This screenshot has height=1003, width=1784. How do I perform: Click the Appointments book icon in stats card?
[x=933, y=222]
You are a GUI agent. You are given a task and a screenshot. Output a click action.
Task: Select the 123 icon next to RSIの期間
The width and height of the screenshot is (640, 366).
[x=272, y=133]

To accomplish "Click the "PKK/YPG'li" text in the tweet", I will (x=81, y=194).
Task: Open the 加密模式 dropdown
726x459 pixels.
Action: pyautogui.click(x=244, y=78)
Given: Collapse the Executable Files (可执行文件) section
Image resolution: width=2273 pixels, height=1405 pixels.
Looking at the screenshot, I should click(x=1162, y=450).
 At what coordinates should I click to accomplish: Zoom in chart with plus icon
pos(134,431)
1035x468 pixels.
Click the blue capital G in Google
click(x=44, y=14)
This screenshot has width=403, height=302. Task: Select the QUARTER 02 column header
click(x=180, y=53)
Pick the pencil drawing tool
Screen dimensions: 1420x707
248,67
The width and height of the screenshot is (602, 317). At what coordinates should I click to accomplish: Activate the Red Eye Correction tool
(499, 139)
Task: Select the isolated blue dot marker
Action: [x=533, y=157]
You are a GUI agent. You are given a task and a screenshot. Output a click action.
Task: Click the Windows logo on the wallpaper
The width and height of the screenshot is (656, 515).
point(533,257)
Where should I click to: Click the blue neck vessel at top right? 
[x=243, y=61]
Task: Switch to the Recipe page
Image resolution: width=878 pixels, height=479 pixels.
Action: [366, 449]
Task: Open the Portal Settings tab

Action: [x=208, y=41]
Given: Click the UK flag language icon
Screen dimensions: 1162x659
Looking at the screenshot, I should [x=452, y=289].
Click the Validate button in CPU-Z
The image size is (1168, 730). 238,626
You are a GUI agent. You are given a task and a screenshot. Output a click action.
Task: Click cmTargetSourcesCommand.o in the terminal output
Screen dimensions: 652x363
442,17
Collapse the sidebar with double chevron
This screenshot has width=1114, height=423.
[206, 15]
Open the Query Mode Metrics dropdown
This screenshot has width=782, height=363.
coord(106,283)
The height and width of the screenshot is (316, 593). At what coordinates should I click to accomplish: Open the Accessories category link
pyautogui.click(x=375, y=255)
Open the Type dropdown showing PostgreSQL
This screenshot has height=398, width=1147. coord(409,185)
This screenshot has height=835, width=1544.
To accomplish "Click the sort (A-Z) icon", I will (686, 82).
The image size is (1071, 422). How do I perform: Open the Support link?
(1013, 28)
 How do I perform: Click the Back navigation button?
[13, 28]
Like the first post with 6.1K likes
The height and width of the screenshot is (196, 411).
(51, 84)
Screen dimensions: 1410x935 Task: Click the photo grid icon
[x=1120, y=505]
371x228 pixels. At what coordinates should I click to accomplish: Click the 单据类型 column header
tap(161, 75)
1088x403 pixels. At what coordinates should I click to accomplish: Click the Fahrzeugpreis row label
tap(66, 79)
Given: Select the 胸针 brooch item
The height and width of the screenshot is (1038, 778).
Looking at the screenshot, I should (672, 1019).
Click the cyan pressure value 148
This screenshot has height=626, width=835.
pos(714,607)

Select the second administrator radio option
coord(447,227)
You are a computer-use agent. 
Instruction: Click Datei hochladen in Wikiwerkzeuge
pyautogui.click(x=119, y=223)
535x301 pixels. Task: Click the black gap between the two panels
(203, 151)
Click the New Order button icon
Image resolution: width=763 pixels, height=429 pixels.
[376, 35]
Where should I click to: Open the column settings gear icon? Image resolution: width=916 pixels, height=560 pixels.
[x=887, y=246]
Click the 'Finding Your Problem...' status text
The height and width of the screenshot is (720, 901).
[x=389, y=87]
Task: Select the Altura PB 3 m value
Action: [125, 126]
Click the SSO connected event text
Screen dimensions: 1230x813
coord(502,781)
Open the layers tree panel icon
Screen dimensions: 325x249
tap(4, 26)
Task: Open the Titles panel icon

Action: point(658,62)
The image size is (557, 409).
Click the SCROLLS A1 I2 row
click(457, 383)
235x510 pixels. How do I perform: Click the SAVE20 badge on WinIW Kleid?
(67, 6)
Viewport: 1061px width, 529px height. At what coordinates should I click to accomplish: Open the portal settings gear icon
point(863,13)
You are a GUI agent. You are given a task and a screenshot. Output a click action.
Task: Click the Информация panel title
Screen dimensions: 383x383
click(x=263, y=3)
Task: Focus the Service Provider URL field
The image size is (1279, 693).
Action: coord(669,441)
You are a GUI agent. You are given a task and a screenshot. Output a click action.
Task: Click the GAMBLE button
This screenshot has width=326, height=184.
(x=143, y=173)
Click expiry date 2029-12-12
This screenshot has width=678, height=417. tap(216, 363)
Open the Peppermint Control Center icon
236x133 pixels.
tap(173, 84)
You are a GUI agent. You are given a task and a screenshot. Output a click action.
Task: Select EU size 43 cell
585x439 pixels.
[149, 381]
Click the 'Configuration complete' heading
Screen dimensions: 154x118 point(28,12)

• [What you should do]
Reproduce every line of the records above without changing anything.

• [Solution to this problem]
This screenshot has height=1003, width=1784. How do I perform: Click the Appointments book icon in stats card?
[x=933, y=222]
You are a GUI agent. You are given a task and a screenshot. Output a click action.
Task: Select the 123 icon next to RSIの期間
The width and height of the screenshot is (640, 366).
[x=272, y=133]

To accomplish "Click the "PKK/YPG'li" text in the tweet", I will (x=81, y=194).
Task: Open the 加密模式 dropdown
726x459 pixels.
Action: pyautogui.click(x=244, y=78)
Given: Collapse the Executable Files (可执行文件) section
Image resolution: width=2273 pixels, height=1405 pixels.
Looking at the screenshot, I should click(x=1162, y=450).
 At what coordinates should I click to accomplish: Zoom in chart with plus icon
pos(134,431)
1035x468 pixels.
Click the blue capital G in Google
click(x=44, y=14)
This screenshot has width=403, height=302. Task: Select the QUARTER 02 column header
click(x=180, y=53)
Pick the pencil drawing tool
Screen dimensions: 1420x707
248,67
The width and height of the screenshot is (602, 317). At what coordinates should I click to accomplish: Activate the Red Eye Correction tool
(499, 139)
Task: Select the isolated blue dot marker
Action: [x=533, y=157]
You are a GUI agent. You are given a task and a screenshot. Output a click action.
Task: Click the Windows logo on the wallpaper
The width and height of the screenshot is (656, 515).
point(533,257)
Where should I click to: Click the blue neck vessel at top right? 
[x=243, y=61]
Task: Switch to the Recipe page
Image resolution: width=878 pixels, height=479 pixels.
Action: [366, 449]
Task: Open the Portal Settings tab

Action: [x=208, y=41]
Given: Click the UK flag language icon
Screen dimensions: 1162x659
Looking at the screenshot, I should [x=452, y=289].
Click the Validate button in CPU-Z
The image size is (1168, 730). 238,626
You are a GUI agent. You are given a task and a screenshot. Output a click action.
Task: Click cmTargetSourcesCommand.o in the terminal output
Screen dimensions: 652x363
442,17
Collapse the sidebar with double chevron
This screenshot has width=1114, height=423.
[206, 15]
Open the Query Mode Metrics dropdown
This screenshot has width=782, height=363.
coord(106,283)
The height and width of the screenshot is (316, 593). At what coordinates should I click to accomplish: Open the Accessories category link
pyautogui.click(x=375, y=255)
Open the Type dropdown showing PostgreSQL
This screenshot has height=398, width=1147. coord(409,185)
This screenshot has height=835, width=1544.
To accomplish "Click the sort (A-Z) icon", I will (686, 82).
The image size is (1071, 422). How do I perform: Open the Support link?
(1013, 28)
 How do I perform: Click the Back navigation button?
[13, 28]
Like the first post with 6.1K likes
The height and width of the screenshot is (196, 411).
(51, 84)
Screen dimensions: 1410x935 Task: Click the photo grid icon
[x=1120, y=505]
371x228 pixels. At what coordinates should I click to accomplish: Click the 单据类型 column header
tap(161, 75)
1088x403 pixels. At what coordinates should I click to accomplish: Click the Fahrzeugpreis row label
tap(66, 79)
Given: Select the 胸针 brooch item
The height and width of the screenshot is (1038, 778).
Looking at the screenshot, I should (672, 1019).
Click the cyan pressure value 148
This screenshot has height=626, width=835.
pos(714,607)

Select the second administrator radio option
coord(447,227)
You are a computer-use agent. 
Instruction: Click Datei hochladen in Wikiwerkzeuge
pyautogui.click(x=119, y=223)
535x301 pixels. Task: Click the black gap between the two panels
(203, 151)
Click the New Order button icon
Image resolution: width=763 pixels, height=429 pixels.
[376, 35]
Where should I click to: Open the column settings gear icon? Image resolution: width=916 pixels, height=560 pixels.
[x=887, y=246]
Click the 'Finding Your Problem...' status text
The height and width of the screenshot is (720, 901).
[x=389, y=87]
Task: Select the Altura PB 3 m value
Action: [125, 126]
Click the SSO connected event text
Screen dimensions: 1230x813
coord(502,781)
Open the layers tree panel icon
Screen dimensions: 325x249
tap(4, 26)
Task: Open the Titles panel icon

Action: point(658,62)
The image size is (557, 409).
Click the SCROLLS A1 I2 row
click(457, 383)
235x510 pixels. How do I perform: Click the SAVE20 badge on WinIW Kleid?
(67, 6)
Viewport: 1061px width, 529px height. At what coordinates should I click to accomplish: Open the portal settings gear icon
point(863,13)
You are a GUI agent. You are given a task and a screenshot. Output a click action.
Task: Click the Информация panel title
Screen dimensions: 383x383
click(x=263, y=3)
Task: Focus the Service Provider URL field
The image size is (1279, 693).
Action: coord(669,441)
You are a GUI agent. You are given a task and a screenshot. Output a click action.
Task: Click the GAMBLE button
This screenshot has width=326, height=184.
(x=143, y=173)
Click expiry date 2029-12-12
This screenshot has width=678, height=417. tap(216, 363)
Open the Peppermint Control Center icon
236x133 pixels.
tap(173, 84)
You are a GUI agent. You are given a task and a screenshot. Output a click action.
Task: Select EU size 43 cell
585x439 pixels.
[149, 381]
Click the 'Configuration complete' heading
Screen dimensions: 154x118 point(28,12)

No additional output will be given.